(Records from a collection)
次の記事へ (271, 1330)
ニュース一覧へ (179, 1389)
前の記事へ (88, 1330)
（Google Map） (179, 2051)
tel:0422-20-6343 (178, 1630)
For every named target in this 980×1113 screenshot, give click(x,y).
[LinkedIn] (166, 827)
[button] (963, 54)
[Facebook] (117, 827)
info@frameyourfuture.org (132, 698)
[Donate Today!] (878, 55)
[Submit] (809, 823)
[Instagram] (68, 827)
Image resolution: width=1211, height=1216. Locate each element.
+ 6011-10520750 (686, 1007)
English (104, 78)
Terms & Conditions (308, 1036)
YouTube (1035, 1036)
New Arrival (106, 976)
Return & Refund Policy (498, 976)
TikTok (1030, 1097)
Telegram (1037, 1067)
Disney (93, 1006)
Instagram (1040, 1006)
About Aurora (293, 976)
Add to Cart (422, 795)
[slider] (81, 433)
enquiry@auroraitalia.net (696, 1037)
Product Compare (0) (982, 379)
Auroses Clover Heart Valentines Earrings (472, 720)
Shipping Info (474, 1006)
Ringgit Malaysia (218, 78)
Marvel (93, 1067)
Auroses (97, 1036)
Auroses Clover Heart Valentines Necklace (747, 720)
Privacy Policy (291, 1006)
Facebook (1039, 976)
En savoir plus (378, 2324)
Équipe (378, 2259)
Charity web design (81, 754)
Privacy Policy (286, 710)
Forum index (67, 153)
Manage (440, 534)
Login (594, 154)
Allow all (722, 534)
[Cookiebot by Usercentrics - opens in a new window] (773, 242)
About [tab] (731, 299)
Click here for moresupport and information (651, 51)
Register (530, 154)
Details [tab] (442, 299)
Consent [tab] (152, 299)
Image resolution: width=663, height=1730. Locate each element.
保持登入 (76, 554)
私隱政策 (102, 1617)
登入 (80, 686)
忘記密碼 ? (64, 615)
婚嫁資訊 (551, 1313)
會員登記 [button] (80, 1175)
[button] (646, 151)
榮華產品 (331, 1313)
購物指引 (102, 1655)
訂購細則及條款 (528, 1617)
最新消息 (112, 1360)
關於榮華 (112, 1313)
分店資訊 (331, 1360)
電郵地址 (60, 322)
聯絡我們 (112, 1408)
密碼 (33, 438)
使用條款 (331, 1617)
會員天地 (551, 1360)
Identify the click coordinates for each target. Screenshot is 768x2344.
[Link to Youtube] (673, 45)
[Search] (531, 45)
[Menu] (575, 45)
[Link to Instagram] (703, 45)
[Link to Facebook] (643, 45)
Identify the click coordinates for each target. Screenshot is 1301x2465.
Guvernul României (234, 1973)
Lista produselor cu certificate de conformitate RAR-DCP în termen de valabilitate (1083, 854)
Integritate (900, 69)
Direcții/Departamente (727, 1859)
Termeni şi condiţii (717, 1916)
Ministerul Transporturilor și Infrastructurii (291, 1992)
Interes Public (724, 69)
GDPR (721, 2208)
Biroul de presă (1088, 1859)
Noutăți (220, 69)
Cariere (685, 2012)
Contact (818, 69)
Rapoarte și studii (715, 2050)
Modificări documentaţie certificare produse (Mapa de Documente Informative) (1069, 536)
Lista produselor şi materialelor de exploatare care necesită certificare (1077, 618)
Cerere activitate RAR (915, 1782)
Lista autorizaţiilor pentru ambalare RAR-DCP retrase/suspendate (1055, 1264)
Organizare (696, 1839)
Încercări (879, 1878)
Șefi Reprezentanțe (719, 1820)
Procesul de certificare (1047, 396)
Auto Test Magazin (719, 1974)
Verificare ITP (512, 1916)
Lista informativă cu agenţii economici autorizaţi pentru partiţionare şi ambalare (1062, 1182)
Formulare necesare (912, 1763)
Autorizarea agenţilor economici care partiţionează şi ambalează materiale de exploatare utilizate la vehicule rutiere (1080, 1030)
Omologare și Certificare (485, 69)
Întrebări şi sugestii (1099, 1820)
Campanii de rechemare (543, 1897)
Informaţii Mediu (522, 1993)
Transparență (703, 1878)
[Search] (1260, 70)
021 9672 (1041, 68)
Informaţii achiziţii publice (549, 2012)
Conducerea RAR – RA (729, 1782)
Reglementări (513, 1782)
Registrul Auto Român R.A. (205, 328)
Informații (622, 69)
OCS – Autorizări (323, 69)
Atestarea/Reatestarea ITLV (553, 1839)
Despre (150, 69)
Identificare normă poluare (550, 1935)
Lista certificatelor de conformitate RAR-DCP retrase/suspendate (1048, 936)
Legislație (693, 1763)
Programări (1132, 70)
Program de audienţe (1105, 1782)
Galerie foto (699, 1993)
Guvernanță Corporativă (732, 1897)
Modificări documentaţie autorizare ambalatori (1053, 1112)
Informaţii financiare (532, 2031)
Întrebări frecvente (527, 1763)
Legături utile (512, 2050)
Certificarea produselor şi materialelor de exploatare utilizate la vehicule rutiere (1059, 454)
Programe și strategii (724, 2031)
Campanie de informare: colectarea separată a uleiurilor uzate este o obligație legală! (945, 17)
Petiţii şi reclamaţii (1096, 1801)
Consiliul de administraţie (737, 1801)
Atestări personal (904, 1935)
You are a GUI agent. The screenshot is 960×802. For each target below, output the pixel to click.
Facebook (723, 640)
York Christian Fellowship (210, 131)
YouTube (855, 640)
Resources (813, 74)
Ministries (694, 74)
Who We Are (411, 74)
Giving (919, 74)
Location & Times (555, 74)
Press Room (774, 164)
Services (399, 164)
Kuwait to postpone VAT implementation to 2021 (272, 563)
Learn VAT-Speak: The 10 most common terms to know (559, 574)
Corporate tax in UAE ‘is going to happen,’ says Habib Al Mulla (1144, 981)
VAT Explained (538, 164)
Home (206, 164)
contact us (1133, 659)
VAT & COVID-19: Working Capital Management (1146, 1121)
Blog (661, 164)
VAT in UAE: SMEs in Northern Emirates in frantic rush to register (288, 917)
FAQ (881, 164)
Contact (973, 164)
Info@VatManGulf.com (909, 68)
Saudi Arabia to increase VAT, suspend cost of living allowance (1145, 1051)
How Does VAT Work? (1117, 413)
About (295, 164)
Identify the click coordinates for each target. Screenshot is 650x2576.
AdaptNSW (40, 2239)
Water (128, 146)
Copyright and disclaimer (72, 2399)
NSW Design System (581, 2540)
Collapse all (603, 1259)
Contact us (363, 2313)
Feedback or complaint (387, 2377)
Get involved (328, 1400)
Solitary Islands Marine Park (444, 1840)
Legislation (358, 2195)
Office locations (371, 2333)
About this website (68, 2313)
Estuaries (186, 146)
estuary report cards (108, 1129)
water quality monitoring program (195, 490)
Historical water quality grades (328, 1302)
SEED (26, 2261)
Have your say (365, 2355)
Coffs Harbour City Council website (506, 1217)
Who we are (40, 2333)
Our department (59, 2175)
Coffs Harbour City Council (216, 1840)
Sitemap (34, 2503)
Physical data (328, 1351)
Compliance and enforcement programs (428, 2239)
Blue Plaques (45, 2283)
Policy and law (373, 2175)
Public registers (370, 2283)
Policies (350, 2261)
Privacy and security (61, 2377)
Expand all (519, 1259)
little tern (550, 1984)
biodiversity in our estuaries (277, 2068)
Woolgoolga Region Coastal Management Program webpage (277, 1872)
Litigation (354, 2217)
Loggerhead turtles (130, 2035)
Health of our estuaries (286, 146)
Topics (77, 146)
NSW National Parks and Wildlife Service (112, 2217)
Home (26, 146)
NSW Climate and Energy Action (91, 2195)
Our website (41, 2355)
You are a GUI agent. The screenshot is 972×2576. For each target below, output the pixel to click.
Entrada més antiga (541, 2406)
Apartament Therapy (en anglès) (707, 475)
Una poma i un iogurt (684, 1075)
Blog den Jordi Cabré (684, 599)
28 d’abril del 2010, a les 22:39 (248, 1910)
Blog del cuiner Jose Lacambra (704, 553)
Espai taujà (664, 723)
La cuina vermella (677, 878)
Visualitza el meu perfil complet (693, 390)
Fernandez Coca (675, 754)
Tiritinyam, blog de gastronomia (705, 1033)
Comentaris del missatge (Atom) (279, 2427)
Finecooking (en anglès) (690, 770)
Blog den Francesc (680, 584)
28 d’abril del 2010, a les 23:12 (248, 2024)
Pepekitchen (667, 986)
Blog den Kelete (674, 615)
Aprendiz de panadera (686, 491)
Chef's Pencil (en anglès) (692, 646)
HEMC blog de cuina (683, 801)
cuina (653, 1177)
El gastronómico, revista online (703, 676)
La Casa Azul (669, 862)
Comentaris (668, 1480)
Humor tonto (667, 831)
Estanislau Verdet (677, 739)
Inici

WHAT TO WORK ON — Add 114 to both numbers in each coordinate pair in the records, from the start of the records through the line containing "[Instagram] (68, 827)". Give those lines again, requests included, and leave the numbers in the requests unchanged.

TASK ANSWER —
次の記事へ (385, 1444)
ニュース一覧へ (293, 1503)
前の記事へ (202, 1444)
（Google Map） (293, 2165)
tel:0422-20-6343 (292, 1744)
For every named target in this 980×1113 screenshot, give click(x,y).
[LinkedIn] (280, 941)
[button] (1077, 168)
[Facebook] (231, 941)
info@frameyourfuture.org (246, 812)
[Donate Today!] (992, 169)
[Submit] (923, 937)
[Instagram] (182, 941)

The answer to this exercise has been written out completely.